If the hills are alive with celibate cries no longer, it might be because Morrissey has gone and got himself laid

Feature by Milo McLaughlin | 16 Apr 2006
Whilst he was never realistically going to match his Smiths back catalogue or even the great solo singles such as Suedehead or Last of the International Playboys, 2004's 'You Are the Quarry' was as good a return to form as Morrissey's many worshippers could hope for. An album as politically relevant as it was fiercely personal, it contained barbed asides against Labour, Tory and American arrogance, and first single Irish Blood, English Heart reasserted his talent for a three minute guitar pop anthem.

By now, if you are even slightly interested, you will have heard You Have Killed Me, the lead track from his follow up, 'Ringleader of the Tormentors'. And you may well have been slightly disappointed. Yes, it has a growling, throbbing riff, but where are the witty couplets, the angry ripostes at, well, everyone? The track contains many highbrow references to the cultural heritage of his chosen setting for this album, Rome, but the lyrics themselves seem unusually inane. Morrissey just doesn't seem as angry.

If the hills are alive with celibate cries no longer, it might be because Morrissey has gone and got himself laid. Second track on the album Dear God, Please Help Me is a languorous hymn to the pleasures of the flesh alongside church organs and an orchestra, on which Mozza croons "there are explosive kegs between my legs". The song concludes "And now I am walking through Rome, and there is no room to move, but the heart feels free" - the last line is repeated to fade, and it's a rare pleasure to hear him express such unguarded happiness.

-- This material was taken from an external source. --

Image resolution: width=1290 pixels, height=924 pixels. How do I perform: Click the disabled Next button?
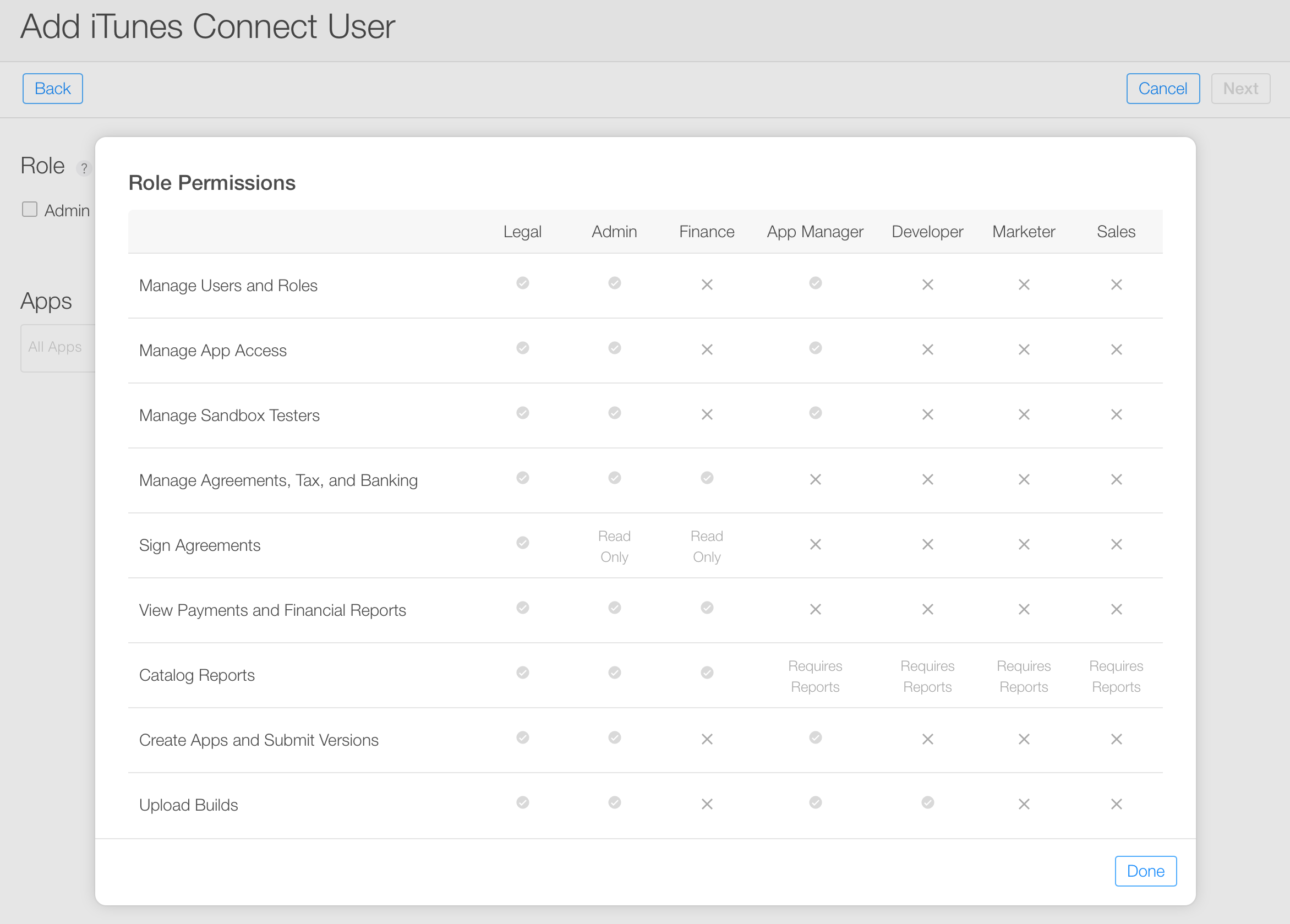[1240, 89]
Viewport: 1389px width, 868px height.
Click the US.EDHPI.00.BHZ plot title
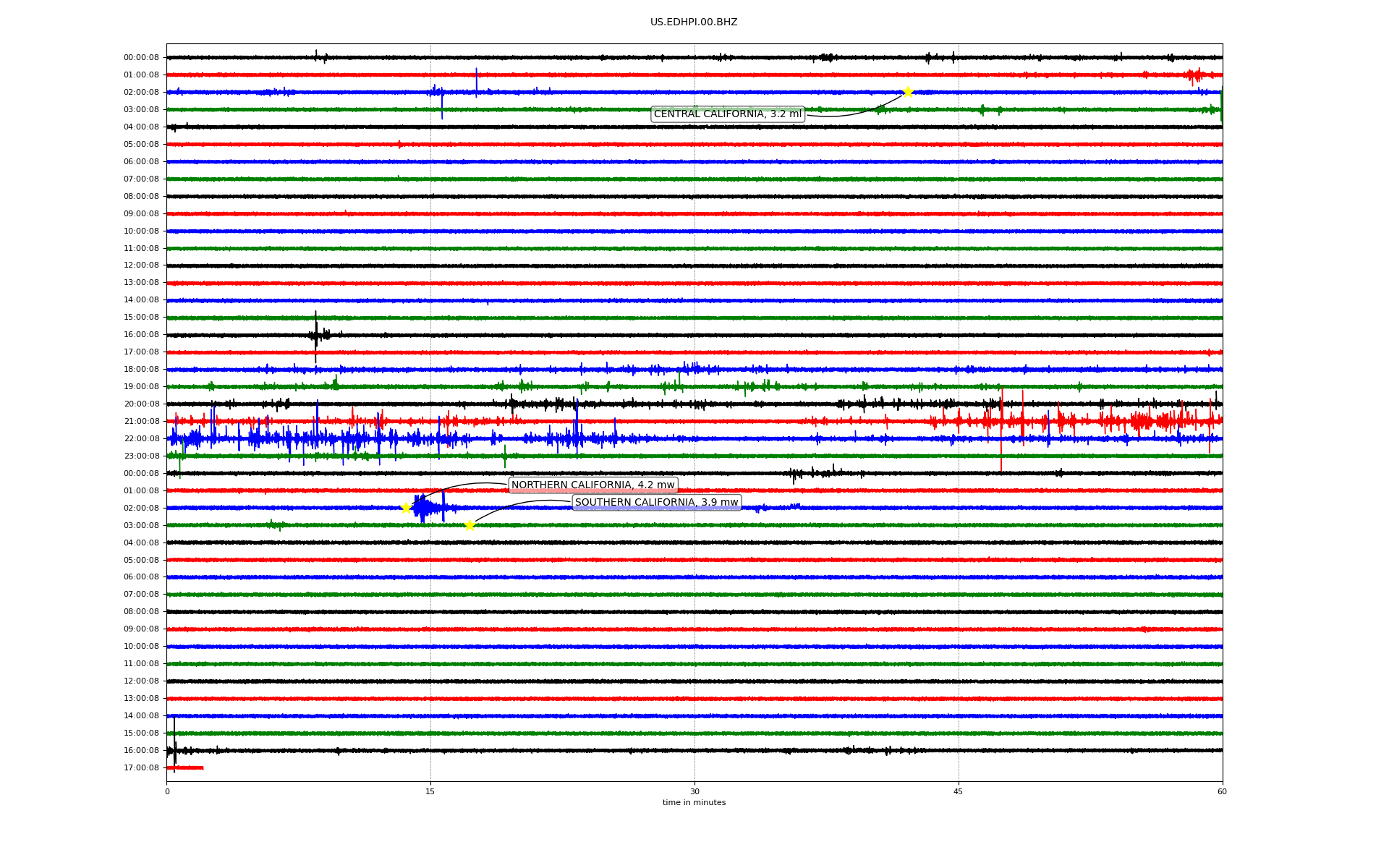click(x=694, y=22)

Again, appropriate to the romantic location, the themes of sex, love and death are omnipresent on the album. If an orgasm is known as "le petit mort" then it's no surprise that being lucky in love has brought our Moz face to face with his own mortality. Opener I Will See You in Far Off Places suggests that along with the sexual and emotional awakening, there has also been a spiritual one, hinting at a belief in some kind of afterlife. On I Just Want to See the Boy Happy he claims "I will soon be dead" but then in On The Streets I Ran From he protests "take anyone, the still born, the new born, the infirm, people from Pittsburgh Pennsylvania, just spare me."

Other tracks don't fit these overarching themes so well. The Youngest Was the Most Loved is momentarily thrilling when a children's choir join Morrissey on the chorus to announce "There is no such thing in life as normal" but other than that it seems a throwaway track, little better than any one of the b-sides from '...Quarry'. Life is a Pigsty is an epic piano led lament reminiscent of Southpaw Grammar's Teachers are Afraid of the Pupils in scale, but producer Tony Visconti's multi-textured instrumentation takes precedence over any lyrical development.

Majestic and frustrating in equal parts, the album is not unlike the man himself.
Ringleader of the Tormentors' is released through Attack Records on April 3rd.